Lo que nos inspira, pues, a los medianos, es intentar ser un puente entre unos y otros. Y si prefieres a los grandes, los pequeños te acusarán de traición. Y si prefieres a los pequeños, los grandes nunca te dejarán pertenecer a ese club al que siempre has aspirado a pertenecer.
Por eso mismo los medianos no somos buenos generales, presidentes o artistas. Por eso mismo los pequeños y los grandes me retaban a pelear cuando era niño: “¡Decídete, estás con ellos o con nosotros!”.
Hace no mucho me nombraron capitán. Y eso me gustó. Ser capitán no implica una traición a los pequeños y no supone un gran desafío a los grandes. Luego entonces, puedes negociar y pelear con ambos. Pero eso también supone un riesgo: no hay nada peor que quedar atrapado en medio del fuego cruzado. Y yo ahora mismo recibo balas que provienen de mi infancia, de mi adolescencia, de los pequeños, de los grandes, y de la bendita, azarosa y absurda circunstancia de haber nacido en México.
Un poco más de dos semanas atrás, el mayor criminal que ha conocido mi país se escapó de una prisión de alta seguridad. Un pequeño en todos los sentidos cuyo poder puede derrotar a una legión completa de grandes. Si lo hizo por sí mismo, sin concurso alguno del gobierno de México, mi país es tan inepto que no merece sobrevivir. Si lo hizo con la participación de dos, cien, mil funcionarios, entonces mi país es tan corrupto que no merece sobrevivir.

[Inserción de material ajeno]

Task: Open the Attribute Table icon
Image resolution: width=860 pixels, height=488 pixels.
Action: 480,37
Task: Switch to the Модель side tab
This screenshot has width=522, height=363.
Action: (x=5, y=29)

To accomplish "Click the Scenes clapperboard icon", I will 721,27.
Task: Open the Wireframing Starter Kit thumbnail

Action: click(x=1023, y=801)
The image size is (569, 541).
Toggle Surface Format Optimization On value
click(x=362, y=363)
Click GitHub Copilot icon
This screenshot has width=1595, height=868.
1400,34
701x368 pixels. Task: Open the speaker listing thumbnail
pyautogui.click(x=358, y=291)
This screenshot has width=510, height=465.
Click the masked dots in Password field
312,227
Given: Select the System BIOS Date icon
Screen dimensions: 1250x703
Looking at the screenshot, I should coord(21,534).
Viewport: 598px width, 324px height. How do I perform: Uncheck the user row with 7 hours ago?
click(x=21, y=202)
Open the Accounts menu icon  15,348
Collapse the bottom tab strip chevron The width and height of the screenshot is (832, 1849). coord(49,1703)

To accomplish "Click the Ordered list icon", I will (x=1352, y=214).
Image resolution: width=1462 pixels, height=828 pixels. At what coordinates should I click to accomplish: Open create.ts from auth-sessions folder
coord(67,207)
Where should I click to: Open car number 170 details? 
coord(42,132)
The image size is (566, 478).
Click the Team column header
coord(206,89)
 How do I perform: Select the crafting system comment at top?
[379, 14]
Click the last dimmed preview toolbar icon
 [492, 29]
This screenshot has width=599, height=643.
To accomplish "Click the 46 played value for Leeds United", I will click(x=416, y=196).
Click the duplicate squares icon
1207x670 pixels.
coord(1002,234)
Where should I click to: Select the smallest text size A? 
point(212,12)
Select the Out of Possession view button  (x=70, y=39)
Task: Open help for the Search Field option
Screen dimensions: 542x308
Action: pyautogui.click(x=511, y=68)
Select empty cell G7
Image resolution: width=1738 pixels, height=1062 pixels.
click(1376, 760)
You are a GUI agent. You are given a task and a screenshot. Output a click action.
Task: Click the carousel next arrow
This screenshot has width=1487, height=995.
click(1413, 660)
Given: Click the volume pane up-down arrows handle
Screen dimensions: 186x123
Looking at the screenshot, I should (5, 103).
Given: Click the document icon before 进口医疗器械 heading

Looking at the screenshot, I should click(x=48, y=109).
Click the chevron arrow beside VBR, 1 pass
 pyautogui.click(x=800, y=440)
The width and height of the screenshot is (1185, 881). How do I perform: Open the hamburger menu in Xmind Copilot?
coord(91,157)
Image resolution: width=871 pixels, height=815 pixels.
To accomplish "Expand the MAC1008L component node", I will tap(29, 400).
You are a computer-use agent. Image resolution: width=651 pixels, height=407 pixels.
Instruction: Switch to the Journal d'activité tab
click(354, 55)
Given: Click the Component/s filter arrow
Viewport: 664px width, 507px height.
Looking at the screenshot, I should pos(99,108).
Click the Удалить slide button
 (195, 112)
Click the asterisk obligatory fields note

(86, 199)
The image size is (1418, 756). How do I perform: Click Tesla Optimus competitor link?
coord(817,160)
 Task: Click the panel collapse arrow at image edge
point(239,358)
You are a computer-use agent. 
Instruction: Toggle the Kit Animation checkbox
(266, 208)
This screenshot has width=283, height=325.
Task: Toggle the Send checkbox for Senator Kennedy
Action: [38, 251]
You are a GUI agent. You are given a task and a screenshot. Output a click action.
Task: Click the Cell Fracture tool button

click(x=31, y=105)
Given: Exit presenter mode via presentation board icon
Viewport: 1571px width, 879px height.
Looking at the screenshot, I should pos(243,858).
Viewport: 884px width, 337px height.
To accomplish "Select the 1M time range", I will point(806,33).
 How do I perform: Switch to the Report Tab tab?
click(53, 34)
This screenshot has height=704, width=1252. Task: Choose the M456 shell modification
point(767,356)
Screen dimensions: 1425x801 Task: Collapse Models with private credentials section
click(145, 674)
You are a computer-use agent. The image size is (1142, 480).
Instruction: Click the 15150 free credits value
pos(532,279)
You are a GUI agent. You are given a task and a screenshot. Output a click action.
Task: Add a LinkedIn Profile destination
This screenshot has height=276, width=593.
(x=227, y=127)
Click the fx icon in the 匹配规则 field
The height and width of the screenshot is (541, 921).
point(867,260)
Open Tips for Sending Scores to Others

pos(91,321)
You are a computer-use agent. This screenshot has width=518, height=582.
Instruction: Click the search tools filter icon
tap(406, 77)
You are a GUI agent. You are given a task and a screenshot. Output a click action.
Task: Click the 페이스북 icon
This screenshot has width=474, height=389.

Te cuento esto porque ahora mismo –sin nostalgias, sin recuerdos, sin reflexiones entre el bien y el mal, entre lo prudente y lo correcto, entre pequeños y grandes– este mediano que soy, este capitán de un grupo de corsarios, escucho mi nombre coreado por no sé cuántos miles de personas: dos sílabas, acento agudo, cuatro consonantes y dos vocales; no muy difícil de pronunciar para nadie…
“An – drés, An – drés, An – drés…”
Y podría ser más simple (Andy), o algo más complejo (Andresito), en todo caso vuelvo a ser un niño y a revivirme en el salón de clases en el que mi madre me descubrió golpeando a un chico. Yo no quería romperle la nariz, pero él me obligó.
Han pasado muchos años de aquel episodio. Ahora estoy aquí y los grandes esperan de mí que, aunque sea a partir de una trapacería, le devuelva a mi país algo de lo mucho que la historia nos ha robado.
Los pequeños, en cambio –y no estoy seguro que sean exactamente pequeños porque muchos me parecen medianos– me exigen contraviniendo sus tradiciones y costumbres, que sea digno, honesto, que mande al carajo las taras de este país –mi país– y me convierta en algo más que un pequeño, un mediano o un grande.
Miro a la hierba, al cielo, a mi infancia… Soy un capitán, un mediano, un puente entre los pequeños y los grandes. Por un momento imagino mi nombre en los libros de historia… ¿a quién carajos le importa la historia?
“An – drés, An – drés, An – drés…”
El árbitro silba…
Andy, Andresito, ¡váyanse a la mierda!